Well-Read Black Girl's Glory Edim On Her Book Club and the Importance of Representation
In DepthWhen I spoke with Glory Edim, founder of the Well-Read Black Girl book club and author of the new anthology of the same name, she was in a library phone booth stealing time out of a hectic press schedule to chat with me about her journey. Recently released, her book brings together a dream team of black women writers to reflect on representation, black girlhood, and seeing oneself in the world.
“The responsibility of a writer representing an oppressed people is to make revolution irresistible,” said Toni Cade Bambara in 1976. It’s a sentiment that women working in the black feminist literary tradition understand intimately, making it a fitting guiding ethos for Glory Edim’s second annual Well-Read Black Girl Fest.
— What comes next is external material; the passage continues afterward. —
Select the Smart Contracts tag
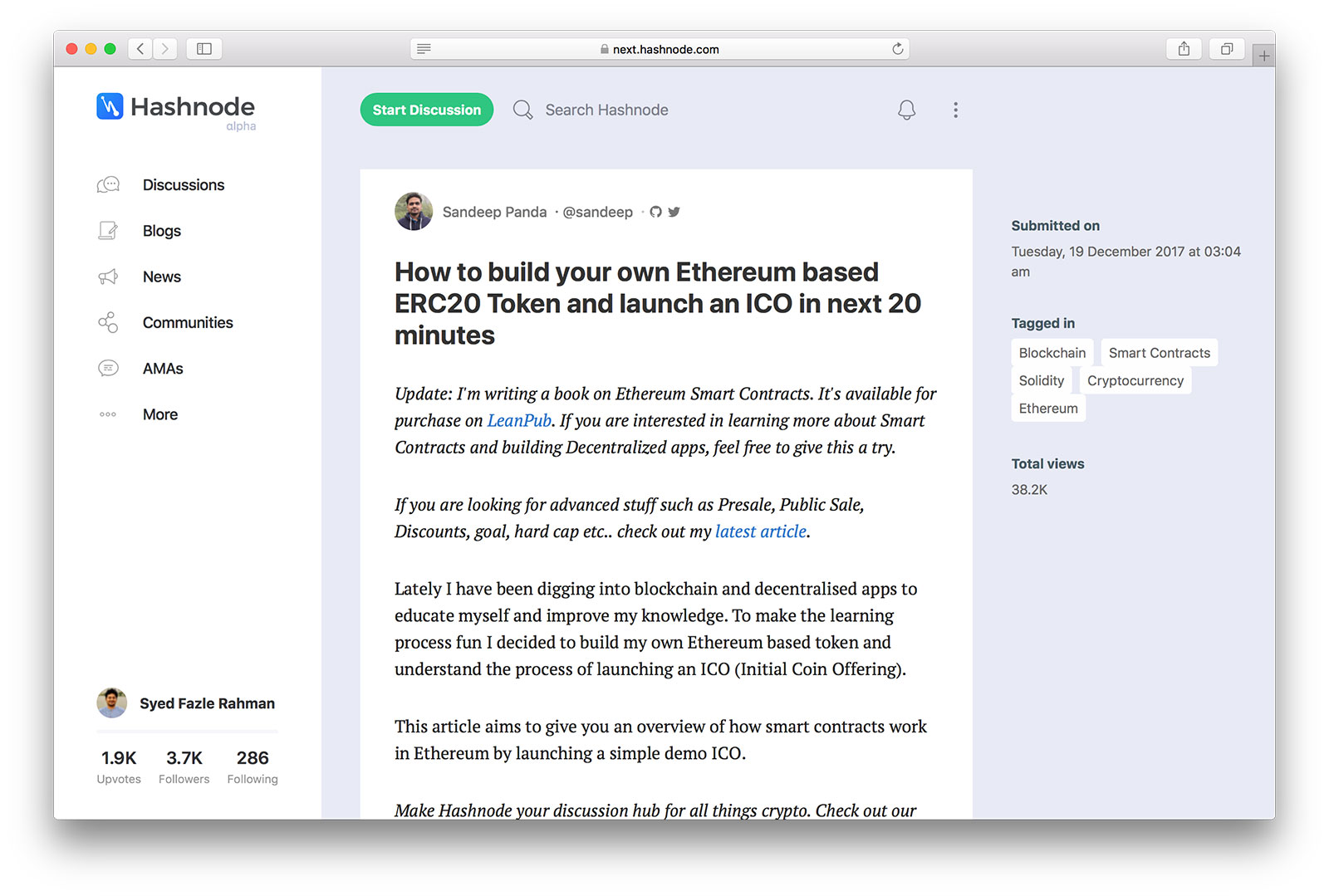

Following in the footsteps of Alice Walker, Audre Lorde, Lorraine Hansberry, Toni Morrison, and countless others, Edim’s book club has created a space for black women to engage with each other about their experiences while looking both forward and back in their own history. Selections include everything from Imani Perry’s Looking For Lorraine, which attempts to preserve, commemorate, and grapple with the legacy of a literary foremother, to Tomi Adeyemi’s Children of Blood and Bone, a young adult fantasy novel that finds creative ways to explore contemporary social issues.
It’s hardly a surprise, then, that Edim’s new anthology continues in the same vein. With contributions from women like Jesmyn Ward, Rebecca Walker, Tayari Jones, Zinzi Clemmons, and Lynn Nottage, as well as an introduction from Edim herself, the book weaves parallel narratives of acceptance, representation, and discovery by collecting these women’s stories in one place. Well-Read Black Girl is an expressly political venue, and Edim’s values can be felt throughout; reading is activism, black lives matter, and trans women must be protected.
I spoke with Glory about her book club Well-Read Black Girl, the new anthology, and the impact she hopes to have on the stories we tell about black women. Our lightly edited and condensed conversation below.
JEZEBEL: You write in the anthology that the idea for Well-Read Black Girl started after your partner gave you a t-shirt with the phrase on it. What about that moment galvanized you to want to start the book club and reach out to other black women through books?
GLORY EDIM: When my partner made me the shirt, my first reaction was a sense of joy that he knew me so well. But it wasn’t until I started wearing the shirt out in public that it started to spark these conversations with black women in particular, where we would suddenly be talking in the subway for 15 minutes about Toni Morrison, or the last time we read black women authors. It happened more times than I could count, and it was really that that made me want to start the book club, the newsletter, and the Instagram, because it felt like such a special moment I was sharing with strangers. I just thought, what if I was intentional about creating that space with other women and really sat down and thought about it what could it be? If I was having so much fun connecting with people on an organic level on the A train, what happens if I really put some effort into it? The shirt was just a beautiful and thoughtful gift from my partner, but he also gifted me the fortitude to express this idea and start these conversations in the first place.
One of the themes I saw recurring throughout is the issue of representation. Many of the writers talk about feeling like they’d been “given permission” to write only after seeing their lives reflected in books. Why did you choose to invite other writers to tell their stories in an anthology instead of simply telling your own?
Well, I thought it was so important for this to be a multitude of different voices, and I wanted it to be intergenerational and to have a sense of conversation. I wanted the reader to feel like they were in conversation with the author and that they were discovering something new about their life, but also about what it means to be a writer. I also hoped it would inspire people to tell their own stories and pull out their own literary memories of when they first saw themselves. Seeing yourself doesn’t have to be a literal reflection (though in this case, we are talking about black women). There’s so many ways to see yourself reflected, and that’s what I was yearning for in the collection. Having all those different voices was vital for it to be successful. My story is one thing, but the community of Well-Read Black Girl is all of our stories. The essays read to me as journeys into womanhood and what it means to build one’s identity.
Each of the book’s sections opens with recommendations for books for different moods. Why did you structure the book this way?